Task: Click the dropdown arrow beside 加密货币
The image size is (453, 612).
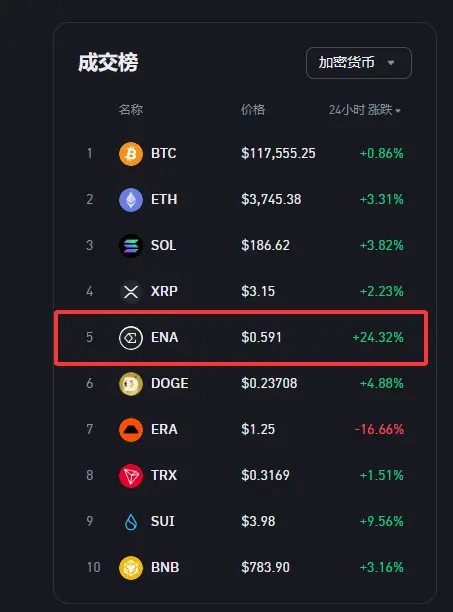Action: point(391,63)
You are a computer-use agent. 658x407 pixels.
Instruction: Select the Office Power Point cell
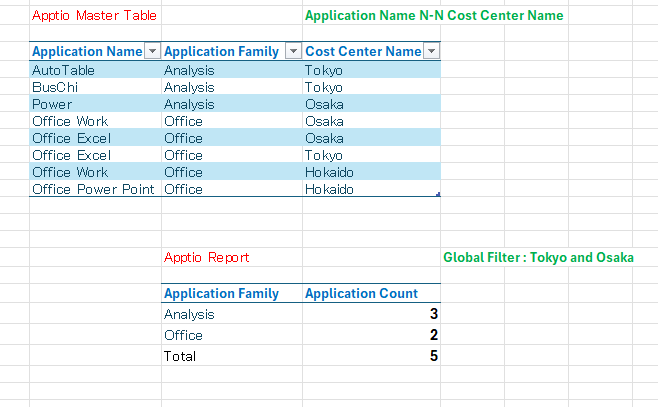[93, 189]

·····

Starting with the line containing "You are a computer-use agent. 658x407 pixels." and going on through the end of the records, write those lines out again, requests included, adding 86 to every coordinate in the answers. Leave the pictures out.

You are a computer-use agent. 658x407 pixels.
Instruction: Select the Office Power Point cell
[179, 275]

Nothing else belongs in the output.